Fresh-picked berries went into the dessert, a brioche cranberry custard tart with wild huckleberry topping. The recipe was developed by Iverson and Lord Bennett's pastry chef, Rosie Brookshier.
The cranberries came from a bog farmed by Iverson's wife, Bonnie. They were ground, soaked in raspberry liqueur for five days, cooked, sweetened and added to the custard. Iverson picked the huckleberries for the topping. And both of them squeezed apples to make fresh cider for the lunch.
Bandon is a quiet town with only 3,000 inhabitants, oriented toward fishing and tourism, and proud that it is the cranberry capital of the West. Gift shops with Oregon products line the streets by the boardwalk, a pleasant place to lounge in good weather.

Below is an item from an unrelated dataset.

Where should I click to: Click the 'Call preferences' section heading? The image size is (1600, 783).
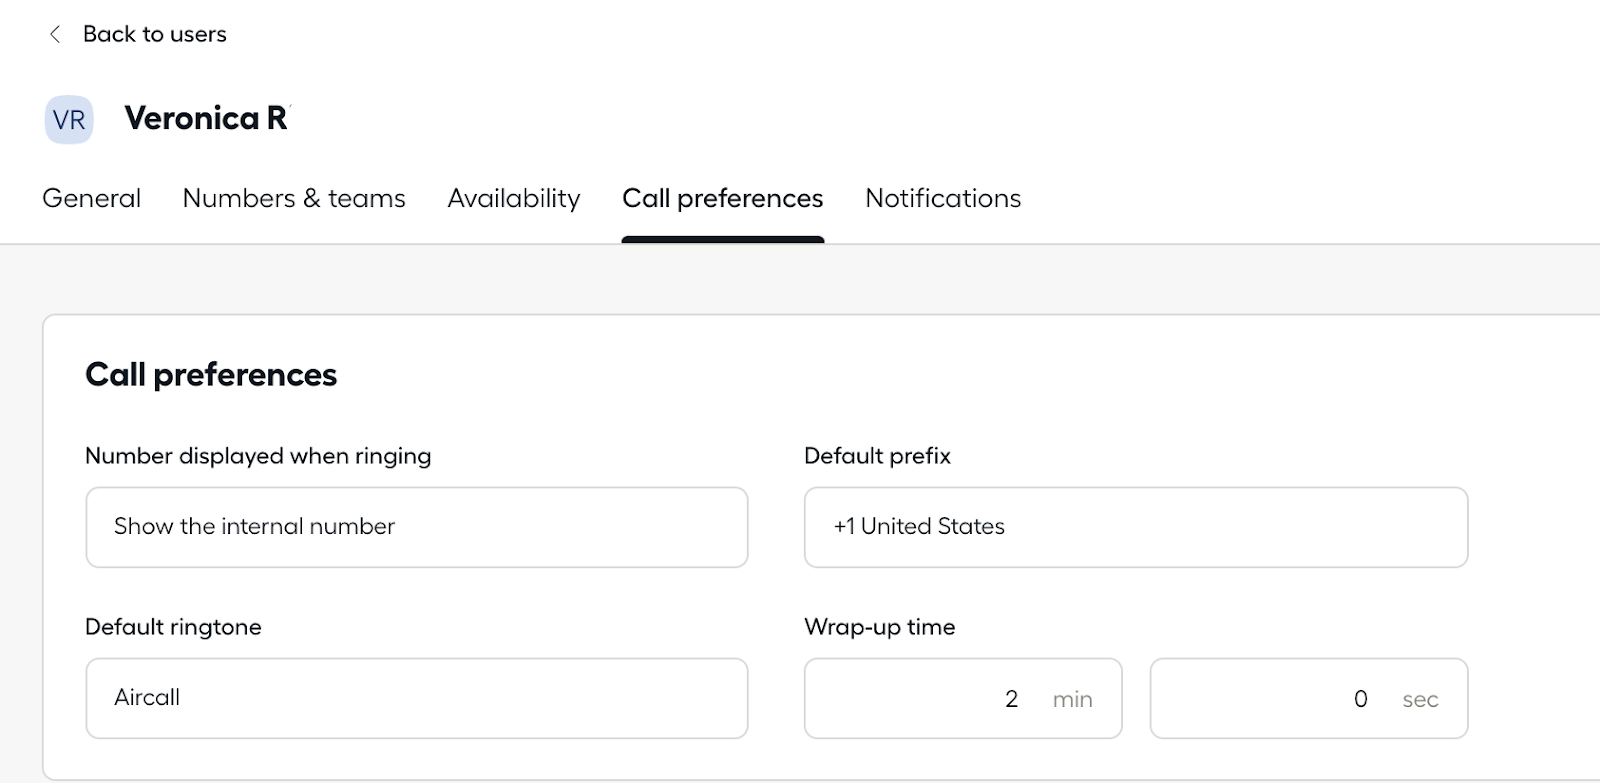[211, 374]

Someday I hope to eat at Lord Bennett's. The dining room has a magnificent view of the ocean, and the menu offers Bandon shrimp dishes, crab cakes, crab salad and other local specialties.
Meanwhile, I'm making cranberry tea from Bonnie Iverson's recipe.

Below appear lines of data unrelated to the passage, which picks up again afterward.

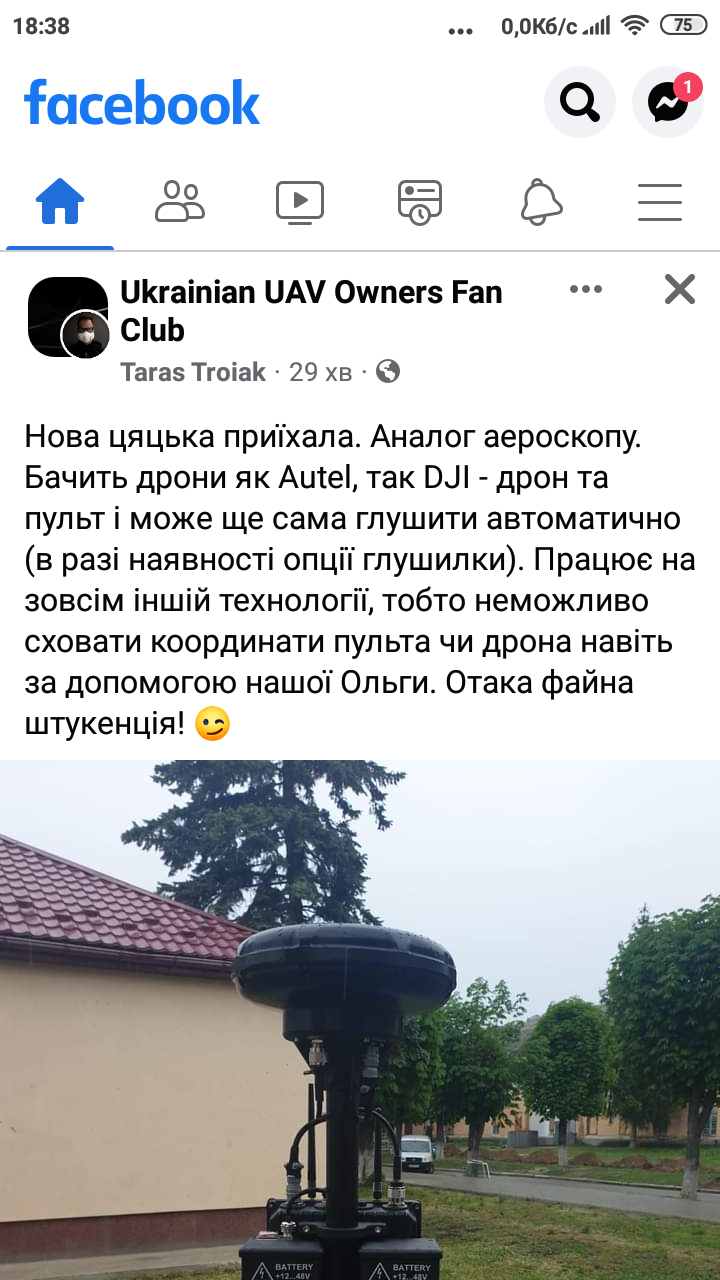The image size is (720, 1280).
Task: Open the post's three-dot options menu
Action: coord(586,289)
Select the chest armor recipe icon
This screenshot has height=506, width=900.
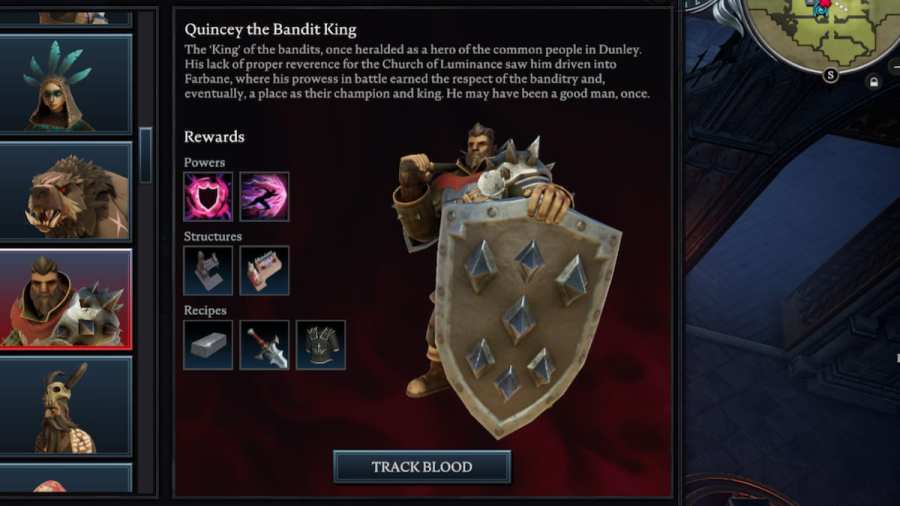pyautogui.click(x=320, y=345)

Lord Bennett's Restaurant and Lounge is located at 1695 Beach Loop Drive, Bandon-by-the-Sea, OR 97411. Tel: (541) 347-3663.
3 cups cranberries
1 quart plus 1 cup water
½ cup strained fresh orange juice
1 tablespoon plus 1 teaspoon lemon juice
½ cup sugar
15 whole cloves
Combine the cranberries and 1 quart water in a large saucepan. Bring to a boil and cook until all the cranberries have popped. Strain the liquid into a bowl. Discard the berries. Add the orange and lemon juices.
Combine the sugar and 1 cup water in a small saucepan. Heat and stir until the sugar is dissolved. Add the cloves and bring to a boil. Remove from the heat and let stand 15 minutes to infuse. Strain the syrup into the cranberry mixture and stir. Serve hot.
Makes 6 servings.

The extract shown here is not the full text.